**What you will do**.
The answer must be an exact reproduction of the lines from the start of the records below through the line containing "The height and width of the screenshot is (534, 606).", and nothing more.

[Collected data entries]
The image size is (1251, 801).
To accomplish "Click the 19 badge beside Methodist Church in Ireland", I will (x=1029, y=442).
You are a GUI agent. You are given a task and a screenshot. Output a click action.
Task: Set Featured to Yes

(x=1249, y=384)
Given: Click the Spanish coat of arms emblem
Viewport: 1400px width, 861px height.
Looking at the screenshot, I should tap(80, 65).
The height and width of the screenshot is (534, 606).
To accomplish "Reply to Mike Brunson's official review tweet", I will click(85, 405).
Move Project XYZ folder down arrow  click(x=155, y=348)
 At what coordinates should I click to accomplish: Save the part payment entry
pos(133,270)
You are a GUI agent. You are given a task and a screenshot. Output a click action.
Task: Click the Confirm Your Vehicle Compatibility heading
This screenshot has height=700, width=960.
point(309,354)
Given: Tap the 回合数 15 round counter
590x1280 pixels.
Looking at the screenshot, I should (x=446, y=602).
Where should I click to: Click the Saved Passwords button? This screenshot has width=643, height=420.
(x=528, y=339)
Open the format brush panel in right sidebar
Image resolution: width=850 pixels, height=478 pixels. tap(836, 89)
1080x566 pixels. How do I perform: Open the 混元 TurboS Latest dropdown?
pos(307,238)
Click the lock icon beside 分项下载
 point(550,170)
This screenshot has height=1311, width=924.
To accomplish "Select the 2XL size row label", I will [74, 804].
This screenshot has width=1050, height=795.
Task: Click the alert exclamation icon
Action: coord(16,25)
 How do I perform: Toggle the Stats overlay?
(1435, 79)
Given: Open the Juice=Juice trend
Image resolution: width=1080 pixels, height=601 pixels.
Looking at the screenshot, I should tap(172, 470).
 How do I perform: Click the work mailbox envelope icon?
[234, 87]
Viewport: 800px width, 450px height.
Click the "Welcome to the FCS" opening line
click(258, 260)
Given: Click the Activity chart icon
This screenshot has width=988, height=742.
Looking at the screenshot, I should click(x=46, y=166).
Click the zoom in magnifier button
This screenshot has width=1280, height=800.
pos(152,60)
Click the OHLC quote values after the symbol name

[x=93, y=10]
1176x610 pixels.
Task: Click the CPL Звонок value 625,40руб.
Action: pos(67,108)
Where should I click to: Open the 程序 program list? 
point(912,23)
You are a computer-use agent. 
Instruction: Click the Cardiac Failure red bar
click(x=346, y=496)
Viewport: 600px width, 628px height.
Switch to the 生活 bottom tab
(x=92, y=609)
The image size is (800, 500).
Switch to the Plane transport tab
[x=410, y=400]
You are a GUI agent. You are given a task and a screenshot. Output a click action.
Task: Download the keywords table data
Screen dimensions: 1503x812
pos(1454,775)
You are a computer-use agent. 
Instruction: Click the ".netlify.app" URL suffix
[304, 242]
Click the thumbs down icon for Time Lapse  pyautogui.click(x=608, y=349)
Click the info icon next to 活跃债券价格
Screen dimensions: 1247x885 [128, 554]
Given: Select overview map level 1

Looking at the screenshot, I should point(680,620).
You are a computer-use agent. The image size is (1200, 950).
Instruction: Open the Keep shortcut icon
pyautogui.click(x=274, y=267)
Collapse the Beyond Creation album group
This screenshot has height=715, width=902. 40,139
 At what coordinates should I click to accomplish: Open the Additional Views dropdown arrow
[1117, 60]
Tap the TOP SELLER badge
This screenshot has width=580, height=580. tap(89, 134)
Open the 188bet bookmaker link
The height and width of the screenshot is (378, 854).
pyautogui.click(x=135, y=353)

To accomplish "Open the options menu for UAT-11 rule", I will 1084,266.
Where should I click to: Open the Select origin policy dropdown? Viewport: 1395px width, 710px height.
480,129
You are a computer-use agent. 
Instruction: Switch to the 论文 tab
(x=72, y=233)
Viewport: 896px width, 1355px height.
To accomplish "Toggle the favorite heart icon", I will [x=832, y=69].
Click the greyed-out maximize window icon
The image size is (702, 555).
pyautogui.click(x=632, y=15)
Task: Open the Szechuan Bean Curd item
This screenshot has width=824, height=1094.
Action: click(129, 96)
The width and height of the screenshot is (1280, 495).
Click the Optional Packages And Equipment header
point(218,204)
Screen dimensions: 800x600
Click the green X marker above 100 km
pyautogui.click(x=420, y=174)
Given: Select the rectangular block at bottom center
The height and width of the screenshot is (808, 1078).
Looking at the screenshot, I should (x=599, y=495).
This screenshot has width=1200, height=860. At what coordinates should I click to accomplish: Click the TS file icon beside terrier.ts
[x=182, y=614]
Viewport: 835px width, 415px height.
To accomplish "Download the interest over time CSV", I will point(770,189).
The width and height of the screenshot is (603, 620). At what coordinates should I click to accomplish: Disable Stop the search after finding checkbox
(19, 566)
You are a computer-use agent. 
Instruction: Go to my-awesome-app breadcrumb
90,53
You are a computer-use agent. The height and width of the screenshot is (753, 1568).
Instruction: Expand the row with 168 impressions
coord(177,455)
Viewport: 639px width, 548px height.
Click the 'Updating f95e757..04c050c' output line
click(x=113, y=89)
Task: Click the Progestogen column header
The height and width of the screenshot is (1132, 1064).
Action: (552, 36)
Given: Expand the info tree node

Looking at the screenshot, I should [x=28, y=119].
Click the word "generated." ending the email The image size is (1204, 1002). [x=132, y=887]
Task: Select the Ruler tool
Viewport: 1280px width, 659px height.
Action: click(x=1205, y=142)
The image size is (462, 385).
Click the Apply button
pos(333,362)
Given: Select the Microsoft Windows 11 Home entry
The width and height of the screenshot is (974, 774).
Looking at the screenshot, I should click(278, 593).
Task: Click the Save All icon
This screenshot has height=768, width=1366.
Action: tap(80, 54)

**Result**.
The image size is (1251, 801).
To accomplish "Click the 19 badge beside Methodist Church in Ireland", I will (x=1029, y=442).
You are a GUI agent. You are given a task and a screenshot. Output a click action.
Task: Set Featured to Yes

(x=1249, y=384)
Given: Click the Spanish coat of arms emblem
Viewport: 1400px width, 861px height.
Looking at the screenshot, I should tap(80, 65).
The height and width of the screenshot is (534, 606).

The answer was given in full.